RE: severity & criticality metrics from Steve Green on 2024-08-06 (w3c-wai-ig@w3.org from July to September 2024)

From: Steve Green <steve.green@testpartners.co.uk>
Date: Tue, 6 Aug 2024 07:01:43 +0000
To: Adam Cooper <cooperad@bigpond.com>, 'Juliette McShane Alexandria' <mcshanejuliette@gmail.com>
CC: 'bryan rasmussen' <rasmussen.bryan@gmail.com>, "w3c-wai-ig@w3.org" <w3c-wai-ig@w3.org>
Message-ID: <PR3PR09MB5268DE086164858B32C4B666C7BF2@PR3PR09MB5268.eurprd09.prod.outlook.com>
I have argued against the use of severity/criticality metrics in functional testing for more than 20 years, because it’s ridiculous to try and distil something that’s multi-faceted and non-fungible down to a single word or number. It makes even less sense to apply it to accessibility issues. For people who insisted on categorising issues, Gerry Weinberg advocated using a scale of two values – are you going to fix it or are you not?

Since different people will have different perspectives on each issue, I recommend triage sessions involving the relevant stakeholders. Management by numbers doesn’t work, at least for this sort of thing.

Steve Green
Managing Director
Test Partners Ltd

From: Adam Cooper <cooperad@bigpond.com>
Sent: Tuesday, August 6, 2024 4:21 AM
To: 'Juliette McShane Alexandria' <mcshanejuliette@gmail.com>
Cc: 'bryan rasmussen' <rasmussen.bryan@gmail.com>; w3c-wai-ig@w3.org
Subject: RE: severity & criticality metrics

Hi Juliette,

So, in essence, as the back and forth in the GIT issue you cite demonstrates, either W3 has got the assignment of success criteria to levels of conformance wildly wrong in certain cases or the assignment of success criteria to their respective levels of conformance is just part and parcel of conforming to a specification.

In my experience in Australia, the majority of auditors or testers or evaluators or whomever undertakes a metrical analysis of web content against success criteria have likely never met someone with a disability let alone have access to good usability insights or information regarding populations of people with disability so their subjective assessments of ‘user impact’ (as if this is the only factor) are  highly contestable in my view.

That W3 has never made explicit the process for assigning success criteria to levels of conformance explicit apart from citing working group consensus is definitely a shortcoming of the specification, but it is largely irrelevant to honouring both its letter and spirit.

That practitioners don’t understand why this or that success criteria is assigned to this or that level of conformance is immaterial to identifying a failure of a given success criterion.

This is not a passionate defence of WCAG 2.x. Far from it.
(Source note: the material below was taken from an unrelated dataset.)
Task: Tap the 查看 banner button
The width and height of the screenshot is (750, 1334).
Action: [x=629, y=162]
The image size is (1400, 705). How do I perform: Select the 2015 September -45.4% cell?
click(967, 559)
It is acknowledgement that this is the nature of the WCAG 2.x conformance model with all its many flaws. That is to say, it is what it is, and to overlay it with a severity metrics with its own many weaknesses and which has been imposed by the ICT industry undermines any claim to conformance in my view.
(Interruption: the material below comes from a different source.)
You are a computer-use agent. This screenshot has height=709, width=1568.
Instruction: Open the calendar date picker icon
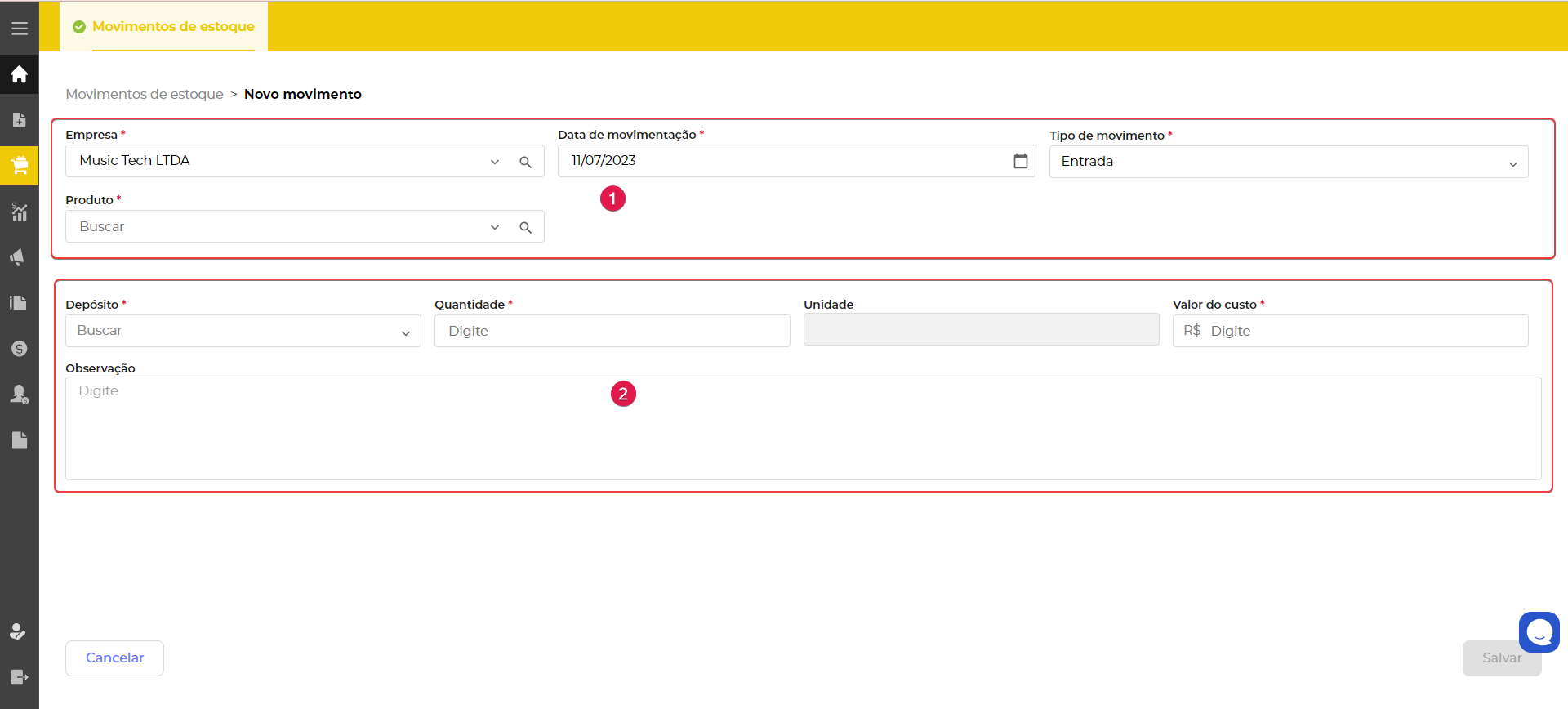click(1020, 161)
This is not to say, on the other hand, that WCAG 2.x should be without question – it’s a necessary and healthy debate to have – but the use of functional testing severity/criticality metrics should also be carefully scrutinised.

As I asked below, what is driving the use of severity/criticality metrics which have been co-opted from functional testing? Is it historical accident? Client expectation? Some kind of orthodoxy? Is WCAG 2.x in this regard so flawed it is no longer fit for purpose? How are conformance claims affected? How is the usability of web content impacted by these metrics for people with disability?
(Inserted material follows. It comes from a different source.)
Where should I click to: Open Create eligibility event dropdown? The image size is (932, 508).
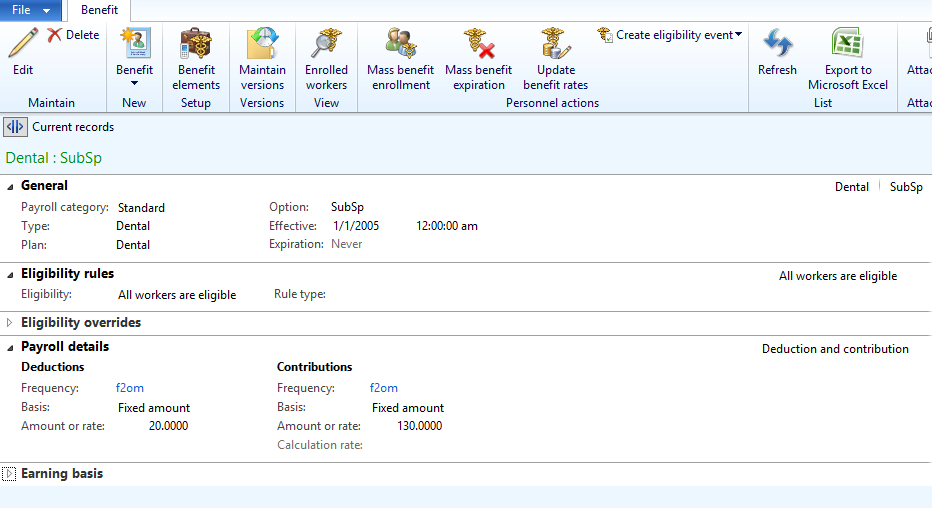(670, 35)
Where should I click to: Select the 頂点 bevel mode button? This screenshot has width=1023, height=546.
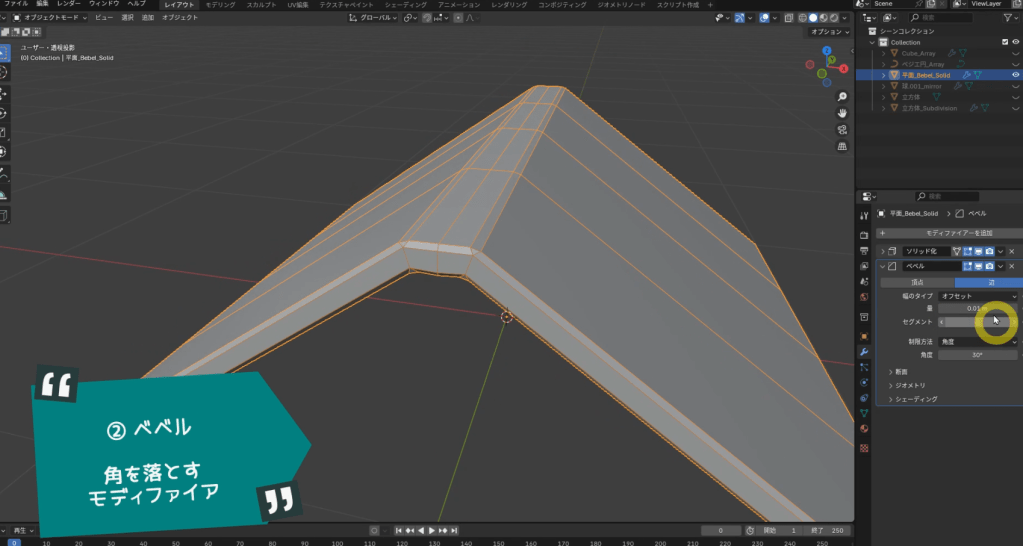[x=916, y=282]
From: Juliette McShane Alexandria <mcshanejuliette@gmail.com<mailto:mcshanejuliette@gmail.com>>
Sent: Tuesday, August 6, 2024 12:52 AM
To: Adam Cooper <cooperad@bigpond.com<mailto:cooperad@bigpond.com>>
Cc: bryan rasmussen <rasmussen.bryan@gmail.com<mailto:rasmussen.bryan@gmail.com>>; w3c-wai-ig@w3.org<mailto:w3c-wai-ig@w3.org>
Subject: Re: severity & criticality metrics

Hi Adam,

In my experience the WCAG levels do not necessarily map to the severity/impact of the defect on the affected user group. In some cases it absolutely does... We always mark a failure of 2.1.1, a level A SC, as critical - the highest severity in our matrix.

However, a failure of text contrast, a level AA SC, could be minor to critical. Minor if the failure is in some text that may be considered less important/critical because it's repeating content provided elsewhere on the page (perhaps marketing the same product in virtually the same terms), critical if the failure is both significant (very low contrast) and for important content such as instructions or field labeling necessary to complete a process.

This issue related to conformance levels<https://github.com/w3c/wcag/issues/3889> encapsulates our challenges with using conformance levels to help clients prioritize defects for remediation.

Best,
Juliette

On 8/2/2024 7:52:01 PM, Adam Cooper <cooperad@bigpond.com<mailto:cooperad@bigpond.com>> wrote:
Thanks Juliette.

I was aiming to keep this off-list because it is off the topic of recent changes to the understanding documents, so I have changed the subject.

I have always been a little uncomfortable with a functional testing-style severity overlay on levels of conformance like the below.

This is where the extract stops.